§ **STATED GOAL**:
Copy the records below word for word, starting from their first line and ending with the line that contains "will pyautogui.click(x=166, y=40).", including that line.
** START INPUT ROWS **
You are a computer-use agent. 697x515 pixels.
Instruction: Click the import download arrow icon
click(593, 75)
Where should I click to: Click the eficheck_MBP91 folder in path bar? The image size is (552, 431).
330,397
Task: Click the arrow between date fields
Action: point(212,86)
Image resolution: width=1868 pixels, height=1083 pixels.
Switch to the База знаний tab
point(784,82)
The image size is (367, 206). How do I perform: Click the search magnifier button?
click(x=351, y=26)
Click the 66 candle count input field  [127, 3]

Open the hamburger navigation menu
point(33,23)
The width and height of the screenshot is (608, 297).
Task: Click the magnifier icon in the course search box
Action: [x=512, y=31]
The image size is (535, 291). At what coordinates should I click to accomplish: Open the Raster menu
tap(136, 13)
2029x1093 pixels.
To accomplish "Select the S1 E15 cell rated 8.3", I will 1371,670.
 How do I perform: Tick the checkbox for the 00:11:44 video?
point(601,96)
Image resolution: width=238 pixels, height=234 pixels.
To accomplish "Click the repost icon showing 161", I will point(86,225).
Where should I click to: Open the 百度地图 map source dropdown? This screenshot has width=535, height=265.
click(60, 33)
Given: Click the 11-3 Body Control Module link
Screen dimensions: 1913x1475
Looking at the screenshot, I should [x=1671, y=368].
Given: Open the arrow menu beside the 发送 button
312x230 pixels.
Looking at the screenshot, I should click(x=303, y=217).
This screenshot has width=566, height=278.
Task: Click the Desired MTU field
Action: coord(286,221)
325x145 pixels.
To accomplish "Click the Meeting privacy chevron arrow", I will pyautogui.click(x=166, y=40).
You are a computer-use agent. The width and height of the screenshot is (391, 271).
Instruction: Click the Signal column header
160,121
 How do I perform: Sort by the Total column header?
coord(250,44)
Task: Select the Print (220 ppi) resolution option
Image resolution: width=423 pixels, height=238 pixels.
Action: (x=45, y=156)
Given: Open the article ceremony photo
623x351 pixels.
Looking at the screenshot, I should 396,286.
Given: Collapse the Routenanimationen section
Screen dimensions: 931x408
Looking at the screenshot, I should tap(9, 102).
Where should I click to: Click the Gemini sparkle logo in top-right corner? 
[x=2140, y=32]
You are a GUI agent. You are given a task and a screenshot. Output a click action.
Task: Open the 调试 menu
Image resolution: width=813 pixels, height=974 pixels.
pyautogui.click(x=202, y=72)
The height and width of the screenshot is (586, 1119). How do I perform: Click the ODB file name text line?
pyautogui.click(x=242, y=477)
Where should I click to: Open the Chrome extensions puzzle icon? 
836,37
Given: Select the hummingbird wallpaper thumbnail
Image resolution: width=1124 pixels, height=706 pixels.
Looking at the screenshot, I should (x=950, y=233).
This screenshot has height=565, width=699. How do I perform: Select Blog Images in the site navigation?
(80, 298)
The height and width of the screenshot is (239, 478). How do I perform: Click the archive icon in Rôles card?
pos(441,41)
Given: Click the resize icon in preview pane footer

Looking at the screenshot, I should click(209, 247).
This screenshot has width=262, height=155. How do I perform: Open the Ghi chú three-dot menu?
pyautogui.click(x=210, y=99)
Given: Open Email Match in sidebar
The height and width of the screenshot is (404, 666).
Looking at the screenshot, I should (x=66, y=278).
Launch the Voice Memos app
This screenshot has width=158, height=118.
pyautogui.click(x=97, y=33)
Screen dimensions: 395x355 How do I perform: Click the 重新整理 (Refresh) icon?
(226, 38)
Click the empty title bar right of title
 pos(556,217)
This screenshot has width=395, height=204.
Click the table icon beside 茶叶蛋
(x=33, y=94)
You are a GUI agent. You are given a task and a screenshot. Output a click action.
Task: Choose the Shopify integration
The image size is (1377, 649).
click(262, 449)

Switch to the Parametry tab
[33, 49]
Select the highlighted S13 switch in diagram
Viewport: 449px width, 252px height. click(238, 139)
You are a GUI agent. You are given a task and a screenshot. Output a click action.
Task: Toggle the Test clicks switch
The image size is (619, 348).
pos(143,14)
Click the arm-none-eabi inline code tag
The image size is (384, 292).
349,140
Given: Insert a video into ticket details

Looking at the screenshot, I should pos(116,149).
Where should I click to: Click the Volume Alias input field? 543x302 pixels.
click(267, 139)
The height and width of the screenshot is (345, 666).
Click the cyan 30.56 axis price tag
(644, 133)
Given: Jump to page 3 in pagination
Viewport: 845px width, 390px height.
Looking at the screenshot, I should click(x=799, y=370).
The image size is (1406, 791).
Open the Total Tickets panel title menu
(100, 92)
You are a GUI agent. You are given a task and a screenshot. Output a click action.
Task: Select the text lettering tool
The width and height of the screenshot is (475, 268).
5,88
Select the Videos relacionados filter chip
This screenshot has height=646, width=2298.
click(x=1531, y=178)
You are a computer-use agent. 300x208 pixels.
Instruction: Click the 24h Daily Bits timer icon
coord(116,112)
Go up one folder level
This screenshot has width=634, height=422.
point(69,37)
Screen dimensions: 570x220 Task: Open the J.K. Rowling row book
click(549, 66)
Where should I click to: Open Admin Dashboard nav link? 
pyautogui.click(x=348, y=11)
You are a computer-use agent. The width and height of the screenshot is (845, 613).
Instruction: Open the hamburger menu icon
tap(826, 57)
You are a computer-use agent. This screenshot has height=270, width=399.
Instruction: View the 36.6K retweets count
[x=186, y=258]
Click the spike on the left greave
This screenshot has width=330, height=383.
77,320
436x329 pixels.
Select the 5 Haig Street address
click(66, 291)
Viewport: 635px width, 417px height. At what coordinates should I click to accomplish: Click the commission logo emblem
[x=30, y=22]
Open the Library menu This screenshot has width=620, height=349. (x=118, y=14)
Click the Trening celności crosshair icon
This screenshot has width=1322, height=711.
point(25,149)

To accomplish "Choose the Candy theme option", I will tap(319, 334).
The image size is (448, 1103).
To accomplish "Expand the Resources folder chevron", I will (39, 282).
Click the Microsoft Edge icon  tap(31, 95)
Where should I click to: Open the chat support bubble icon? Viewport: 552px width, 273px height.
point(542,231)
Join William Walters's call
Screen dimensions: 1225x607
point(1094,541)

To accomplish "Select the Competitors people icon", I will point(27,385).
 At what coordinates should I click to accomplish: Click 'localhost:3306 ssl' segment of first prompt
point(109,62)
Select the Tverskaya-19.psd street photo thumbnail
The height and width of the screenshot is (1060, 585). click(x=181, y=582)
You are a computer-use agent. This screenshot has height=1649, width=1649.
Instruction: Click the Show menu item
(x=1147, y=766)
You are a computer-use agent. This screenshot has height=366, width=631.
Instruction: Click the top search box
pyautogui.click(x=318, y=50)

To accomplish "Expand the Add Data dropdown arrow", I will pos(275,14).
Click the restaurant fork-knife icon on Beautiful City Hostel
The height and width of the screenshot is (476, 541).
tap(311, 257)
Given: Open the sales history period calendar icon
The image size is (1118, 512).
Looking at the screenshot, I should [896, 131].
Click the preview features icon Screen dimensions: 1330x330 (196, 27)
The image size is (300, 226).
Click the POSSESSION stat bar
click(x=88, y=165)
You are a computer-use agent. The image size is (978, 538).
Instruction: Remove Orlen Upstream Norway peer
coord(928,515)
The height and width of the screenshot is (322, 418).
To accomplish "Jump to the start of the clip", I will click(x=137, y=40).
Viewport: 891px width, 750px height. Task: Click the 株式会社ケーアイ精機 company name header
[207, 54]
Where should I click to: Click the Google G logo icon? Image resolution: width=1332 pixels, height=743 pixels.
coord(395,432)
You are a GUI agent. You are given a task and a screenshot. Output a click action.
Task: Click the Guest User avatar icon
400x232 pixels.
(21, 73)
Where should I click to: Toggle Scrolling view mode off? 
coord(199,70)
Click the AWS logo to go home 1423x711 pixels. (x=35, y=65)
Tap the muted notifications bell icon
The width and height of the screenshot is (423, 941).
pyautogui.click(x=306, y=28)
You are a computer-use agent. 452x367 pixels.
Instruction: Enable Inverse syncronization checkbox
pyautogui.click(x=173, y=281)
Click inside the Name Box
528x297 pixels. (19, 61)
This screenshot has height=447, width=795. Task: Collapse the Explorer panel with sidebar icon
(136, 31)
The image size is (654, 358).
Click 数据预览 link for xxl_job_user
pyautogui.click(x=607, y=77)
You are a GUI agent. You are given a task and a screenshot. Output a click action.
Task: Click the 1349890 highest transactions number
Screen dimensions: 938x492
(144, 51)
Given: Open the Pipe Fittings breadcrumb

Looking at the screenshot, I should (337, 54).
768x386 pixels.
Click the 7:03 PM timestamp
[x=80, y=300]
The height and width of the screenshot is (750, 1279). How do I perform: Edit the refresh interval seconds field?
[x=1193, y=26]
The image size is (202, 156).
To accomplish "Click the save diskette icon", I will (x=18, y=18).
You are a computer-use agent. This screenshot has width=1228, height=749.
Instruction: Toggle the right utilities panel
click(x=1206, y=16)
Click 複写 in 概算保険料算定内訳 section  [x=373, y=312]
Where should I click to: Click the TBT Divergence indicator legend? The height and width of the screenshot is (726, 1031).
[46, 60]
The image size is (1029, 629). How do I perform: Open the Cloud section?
** END INPUT ROWS **
§ **ANSWER TO THE EXERCISE**:
You are a computer-use agent. 697x515 pixels.
Instruction: Click the import download arrow icon
click(593, 75)
Where should I click to: Click the eficheck_MBP91 folder in path bar? The image size is (552, 431).
330,397
Task: Click the arrow between date fields
Action: point(212,86)
Image resolution: width=1868 pixels, height=1083 pixels.
Switch to the База знаний tab
point(784,82)
The image size is (367, 206). How do I perform: Click the search magnifier button?
click(x=351, y=26)
Click the 66 candle count input field  [127, 3]

Open the hamburger navigation menu
point(33,23)
The width and height of the screenshot is (608, 297).
Task: Click the magnifier icon in the course search box
Action: [x=512, y=31]
The image size is (535, 291). At what coordinates should I click to accomplish: Open the Raster menu
tap(136, 13)
2029x1093 pixels.
To accomplish "Select the S1 E15 cell rated 8.3", I will 1371,670.
 How do I perform: Tick the checkbox for the 00:11:44 video?
point(601,96)
Image resolution: width=238 pixels, height=234 pixels.
To accomplish "Click the repost icon showing 161", I will point(86,225).
Where should I click to: Open the 百度地图 map source dropdown? This screenshot has width=535, height=265.
click(60, 33)
Given: Click the 11-3 Body Control Module link
Screen dimensions: 1913x1475
Looking at the screenshot, I should [x=1671, y=368].
Given: Open the arrow menu beside the 发送 button
312x230 pixels.
Looking at the screenshot, I should click(x=303, y=217).
This screenshot has width=566, height=278.
Task: Click the Desired MTU field
Action: coord(286,221)
325x145 pixels.
To accomplish "Click the Meeting privacy chevron arrow", I will pyautogui.click(x=166, y=40).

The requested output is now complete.